Short task |
Would you copy out this listing word for word, keeping every line as it is?

Record set |
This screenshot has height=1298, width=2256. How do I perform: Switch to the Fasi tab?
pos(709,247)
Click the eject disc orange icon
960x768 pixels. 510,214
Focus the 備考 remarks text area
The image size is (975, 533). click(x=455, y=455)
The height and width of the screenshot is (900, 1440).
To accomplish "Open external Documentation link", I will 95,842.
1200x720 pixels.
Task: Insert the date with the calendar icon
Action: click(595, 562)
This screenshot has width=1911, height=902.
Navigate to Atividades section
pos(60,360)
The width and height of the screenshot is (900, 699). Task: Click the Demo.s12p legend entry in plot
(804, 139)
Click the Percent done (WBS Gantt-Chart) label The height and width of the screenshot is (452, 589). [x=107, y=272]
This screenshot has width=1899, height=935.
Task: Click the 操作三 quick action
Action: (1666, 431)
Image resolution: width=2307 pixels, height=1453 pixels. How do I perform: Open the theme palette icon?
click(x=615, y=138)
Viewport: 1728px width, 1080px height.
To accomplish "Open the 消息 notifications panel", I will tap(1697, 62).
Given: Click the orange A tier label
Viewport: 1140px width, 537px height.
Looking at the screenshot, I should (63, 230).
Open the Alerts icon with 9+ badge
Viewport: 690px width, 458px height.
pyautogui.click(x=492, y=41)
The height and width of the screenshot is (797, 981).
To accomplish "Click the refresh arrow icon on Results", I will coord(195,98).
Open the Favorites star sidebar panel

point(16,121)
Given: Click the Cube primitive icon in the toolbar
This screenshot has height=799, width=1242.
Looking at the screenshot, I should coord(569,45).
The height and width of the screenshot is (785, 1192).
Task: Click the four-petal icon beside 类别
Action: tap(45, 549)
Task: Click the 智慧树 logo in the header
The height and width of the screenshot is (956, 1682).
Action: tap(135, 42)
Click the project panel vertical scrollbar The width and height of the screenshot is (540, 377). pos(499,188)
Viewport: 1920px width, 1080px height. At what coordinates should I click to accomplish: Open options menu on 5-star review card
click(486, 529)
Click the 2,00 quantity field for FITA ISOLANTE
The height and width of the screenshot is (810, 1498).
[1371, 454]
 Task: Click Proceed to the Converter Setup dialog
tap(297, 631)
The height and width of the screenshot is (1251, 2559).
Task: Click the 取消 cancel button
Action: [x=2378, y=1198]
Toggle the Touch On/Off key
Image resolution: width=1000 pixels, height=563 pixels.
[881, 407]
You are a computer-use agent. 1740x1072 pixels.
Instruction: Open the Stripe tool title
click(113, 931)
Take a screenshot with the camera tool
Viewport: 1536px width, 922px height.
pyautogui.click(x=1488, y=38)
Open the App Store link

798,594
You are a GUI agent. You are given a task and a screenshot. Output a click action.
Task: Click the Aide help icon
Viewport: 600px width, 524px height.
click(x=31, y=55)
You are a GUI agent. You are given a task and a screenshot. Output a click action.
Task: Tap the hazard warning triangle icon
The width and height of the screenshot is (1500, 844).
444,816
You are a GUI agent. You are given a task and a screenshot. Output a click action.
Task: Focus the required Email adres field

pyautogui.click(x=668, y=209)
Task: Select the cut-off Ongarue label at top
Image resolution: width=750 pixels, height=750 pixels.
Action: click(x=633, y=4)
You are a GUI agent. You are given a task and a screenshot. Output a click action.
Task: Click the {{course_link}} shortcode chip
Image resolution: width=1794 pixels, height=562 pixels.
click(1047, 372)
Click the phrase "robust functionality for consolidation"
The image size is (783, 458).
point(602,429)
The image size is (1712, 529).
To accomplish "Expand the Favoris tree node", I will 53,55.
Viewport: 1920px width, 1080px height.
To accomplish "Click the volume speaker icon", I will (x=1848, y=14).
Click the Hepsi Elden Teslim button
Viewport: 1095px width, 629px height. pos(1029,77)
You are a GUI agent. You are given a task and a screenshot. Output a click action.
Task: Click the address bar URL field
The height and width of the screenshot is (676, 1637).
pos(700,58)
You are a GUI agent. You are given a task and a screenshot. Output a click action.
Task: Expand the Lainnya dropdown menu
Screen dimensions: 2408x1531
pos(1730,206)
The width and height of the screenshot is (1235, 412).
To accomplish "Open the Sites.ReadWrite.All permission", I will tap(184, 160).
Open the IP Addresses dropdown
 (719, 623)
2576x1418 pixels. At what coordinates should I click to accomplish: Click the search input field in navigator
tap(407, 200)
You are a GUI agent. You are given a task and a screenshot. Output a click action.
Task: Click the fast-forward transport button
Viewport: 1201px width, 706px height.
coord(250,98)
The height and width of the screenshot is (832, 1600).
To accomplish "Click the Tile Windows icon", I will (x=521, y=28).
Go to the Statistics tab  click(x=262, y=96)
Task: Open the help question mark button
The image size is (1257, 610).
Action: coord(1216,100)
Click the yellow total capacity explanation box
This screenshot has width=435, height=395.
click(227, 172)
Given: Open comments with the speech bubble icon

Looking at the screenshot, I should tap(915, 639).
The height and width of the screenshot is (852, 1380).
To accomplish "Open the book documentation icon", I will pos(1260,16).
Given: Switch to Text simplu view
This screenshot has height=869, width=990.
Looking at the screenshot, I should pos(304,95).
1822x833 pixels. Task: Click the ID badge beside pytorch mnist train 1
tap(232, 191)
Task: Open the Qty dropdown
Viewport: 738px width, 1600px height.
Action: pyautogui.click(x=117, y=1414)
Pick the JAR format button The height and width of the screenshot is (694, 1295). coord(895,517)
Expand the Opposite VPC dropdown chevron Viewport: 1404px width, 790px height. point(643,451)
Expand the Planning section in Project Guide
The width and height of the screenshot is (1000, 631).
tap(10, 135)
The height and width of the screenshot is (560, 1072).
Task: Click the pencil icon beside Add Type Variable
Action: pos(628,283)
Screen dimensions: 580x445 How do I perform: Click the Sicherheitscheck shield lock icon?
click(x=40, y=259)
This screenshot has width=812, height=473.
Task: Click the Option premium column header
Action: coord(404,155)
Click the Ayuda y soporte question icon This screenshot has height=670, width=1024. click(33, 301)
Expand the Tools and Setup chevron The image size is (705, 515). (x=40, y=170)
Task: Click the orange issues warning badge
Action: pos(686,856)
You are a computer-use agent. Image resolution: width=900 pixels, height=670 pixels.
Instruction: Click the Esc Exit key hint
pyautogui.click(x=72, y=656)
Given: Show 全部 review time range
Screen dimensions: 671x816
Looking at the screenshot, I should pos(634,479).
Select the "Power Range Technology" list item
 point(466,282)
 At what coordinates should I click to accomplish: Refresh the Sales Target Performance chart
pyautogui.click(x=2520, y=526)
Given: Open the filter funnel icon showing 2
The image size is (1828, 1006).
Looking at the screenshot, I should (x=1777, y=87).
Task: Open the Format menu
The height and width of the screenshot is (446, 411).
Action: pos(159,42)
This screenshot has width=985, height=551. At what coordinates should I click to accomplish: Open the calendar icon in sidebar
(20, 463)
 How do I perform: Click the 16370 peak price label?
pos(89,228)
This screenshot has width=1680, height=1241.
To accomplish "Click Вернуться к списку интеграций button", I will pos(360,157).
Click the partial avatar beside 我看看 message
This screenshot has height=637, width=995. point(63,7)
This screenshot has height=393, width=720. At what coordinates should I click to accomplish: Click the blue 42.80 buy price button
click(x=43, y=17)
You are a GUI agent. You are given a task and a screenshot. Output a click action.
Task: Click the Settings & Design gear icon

Reply |
This screenshot has height=1298, width=2256. How do I perform: Switch to the Fasi tab?
pos(709,247)
Click the eject disc orange icon
960x768 pixels. 510,214
Focus the 備考 remarks text area
The image size is (975, 533). click(x=455, y=455)
The height and width of the screenshot is (900, 1440).
To accomplish "Open external Documentation link", I will 95,842.
1200x720 pixels.
Task: Insert the date with the calendar icon
Action: click(595, 562)
This screenshot has width=1911, height=902.
Navigate to Atividades section
pos(60,360)
The width and height of the screenshot is (900, 699). Task: Click the Demo.s12p legend entry in plot
(804, 139)
Click the Percent done (WBS Gantt-Chart) label The height and width of the screenshot is (452, 589). [x=107, y=272]
This screenshot has width=1899, height=935.
Task: Click the 操作三 quick action
Action: (1666, 431)
Image resolution: width=2307 pixels, height=1453 pixels. How do I perform: Open the theme palette icon?
click(x=615, y=138)
Viewport: 1728px width, 1080px height.
To accomplish "Open the 消息 notifications panel", I will tap(1697, 62).
Given: Click the orange A tier label
Viewport: 1140px width, 537px height.
Looking at the screenshot, I should (63, 230).
Open the Alerts icon with 9+ badge
Viewport: 690px width, 458px height.
pyautogui.click(x=492, y=41)
The height and width of the screenshot is (797, 981).
To accomplish "Click the refresh arrow icon on Results", I will coord(195,98).
Open the Favorites star sidebar panel

point(16,121)
Given: Click the Cube primitive icon in the toolbar
This screenshot has height=799, width=1242.
Looking at the screenshot, I should coord(569,45).
The height and width of the screenshot is (785, 1192).
Task: Click the four-petal icon beside 类别
Action: tap(45, 549)
Task: Click the 智慧树 logo in the header
The height and width of the screenshot is (956, 1682).
Action: tap(135, 42)
Click the project panel vertical scrollbar The width and height of the screenshot is (540, 377). pos(499,188)
Viewport: 1920px width, 1080px height. At what coordinates should I click to accomplish: Open options menu on 5-star review card
click(486, 529)
Click the 2,00 quantity field for FITA ISOLANTE
The height and width of the screenshot is (810, 1498).
[1371, 454]
 Task: Click Proceed to the Converter Setup dialog
tap(297, 631)
The height and width of the screenshot is (1251, 2559).
Task: Click the 取消 cancel button
Action: [x=2378, y=1198]
Toggle the Touch On/Off key
Image resolution: width=1000 pixels, height=563 pixels.
[881, 407]
You are a computer-use agent. 1740x1072 pixels.
Instruction: Open the Stripe tool title
click(113, 931)
Take a screenshot with the camera tool
Viewport: 1536px width, 922px height.
pyautogui.click(x=1488, y=38)
Open the App Store link

798,594
You are a GUI agent. You are given a task and a screenshot. Output a click action.
Task: Click the Aide help icon
Viewport: 600px width, 524px height.
click(x=31, y=55)
You are a GUI agent. You are given a task and a screenshot. Output a click action.
Task: Tap the hazard warning triangle icon
The width and height of the screenshot is (1500, 844).
444,816
You are a GUI agent. You are given a task and a screenshot. Output a click action.
Task: Focus the required Email adres field

pyautogui.click(x=668, y=209)
Task: Select the cut-off Ongarue label at top
Image resolution: width=750 pixels, height=750 pixels.
Action: click(x=633, y=4)
You are a GUI agent. You are given a task and a screenshot. Output a click action.
Task: Click the {{course_link}} shortcode chip
Image resolution: width=1794 pixels, height=562 pixels.
click(1047, 372)
Click the phrase "robust functionality for consolidation"
The image size is (783, 458).
point(602,429)
The image size is (1712, 529).
To accomplish "Expand the Favoris tree node", I will 53,55.
Viewport: 1920px width, 1080px height.
To accomplish "Click the volume speaker icon", I will (x=1848, y=14).
Click the Hepsi Elden Teslim button
Viewport: 1095px width, 629px height. pos(1029,77)
You are a GUI agent. You are given a task and a screenshot. Output a click action.
Task: Click the address bar URL field
The height and width of the screenshot is (676, 1637).
pos(700,58)
You are a GUI agent. You are given a task and a screenshot. Output a click action.
Task: Expand the Lainnya dropdown menu
Screen dimensions: 2408x1531
pos(1730,206)
The width and height of the screenshot is (1235, 412).
To accomplish "Open the Sites.ReadWrite.All permission", I will tap(184, 160).
Open the IP Addresses dropdown
 (719, 623)
2576x1418 pixels. At what coordinates should I click to accomplish: Click the search input field in navigator
tap(407, 200)
You are a GUI agent. You are given a task and a screenshot. Output a click action.
Task: Click the fast-forward transport button
Viewport: 1201px width, 706px height.
coord(250,98)
The height and width of the screenshot is (832, 1600).
To accomplish "Click the Tile Windows icon", I will (x=521, y=28).
Go to the Statistics tab  click(x=262, y=96)
Task: Open the help question mark button
The image size is (1257, 610).
Action: coord(1216,100)
Click the yellow total capacity explanation box
This screenshot has width=435, height=395.
click(227, 172)
Given: Open comments with the speech bubble icon

Looking at the screenshot, I should tap(915, 639).
The height and width of the screenshot is (852, 1380).
To accomplish "Open the book documentation icon", I will pos(1260,16).
Given: Switch to Text simplu view
This screenshot has height=869, width=990.
Looking at the screenshot, I should pos(304,95).
1822x833 pixels. Task: Click the ID badge beside pytorch mnist train 1
tap(232, 191)
Task: Open the Qty dropdown
Viewport: 738px width, 1600px height.
Action: pyautogui.click(x=117, y=1414)
Pick the JAR format button The height and width of the screenshot is (694, 1295). coord(895,517)
Expand the Opposite VPC dropdown chevron Viewport: 1404px width, 790px height. point(643,451)
Expand the Planning section in Project Guide
The width and height of the screenshot is (1000, 631).
tap(10, 135)
The height and width of the screenshot is (560, 1072).
Task: Click the pencil icon beside Add Type Variable
Action: pos(628,283)
Screen dimensions: 580x445 How do I perform: Click the Sicherheitscheck shield lock icon?
click(x=40, y=259)
This screenshot has width=812, height=473.
Task: Click the Option premium column header
Action: coord(404,155)
Click the Ayuda y soporte question icon This screenshot has height=670, width=1024. click(33, 301)
Expand the Tools and Setup chevron The image size is (705, 515). (x=40, y=170)
Task: Click the orange issues warning badge
Action: pos(686,856)
You are a computer-use agent. Image resolution: width=900 pixels, height=670 pixels.
Instruction: Click the Esc Exit key hint
pyautogui.click(x=72, y=656)
Given: Show 全部 review time range
Screen dimensions: 671x816
Looking at the screenshot, I should pos(634,479).
Select the "Power Range Technology" list item
 point(466,282)
 At what coordinates should I click to accomplish: Refresh the Sales Target Performance chart
pyautogui.click(x=2520, y=526)
Given: Open the filter funnel icon showing 2
The image size is (1828, 1006).
Looking at the screenshot, I should (x=1777, y=87).
Task: Open the Format menu
The height and width of the screenshot is (446, 411).
Action: pos(159,42)
This screenshot has width=985, height=551. At what coordinates should I click to accomplish: Open the calendar icon in sidebar
(20, 463)
 How do I perform: Click the 16370 peak price label?
pos(89,228)
This screenshot has width=1680, height=1241.
To accomplish "Click Вернуться к списку интеграций button", I will pos(360,157).
Click the partial avatar beside 我看看 message
This screenshot has height=637, width=995. point(63,7)
This screenshot has height=393, width=720. At what coordinates should I click to accomplish: Click the blue 42.80 buy price button
click(x=43, y=17)
You are a GUI agent. You are given a task and a screenshot. Output a click action.
Task: Click the Settings & Design gear icon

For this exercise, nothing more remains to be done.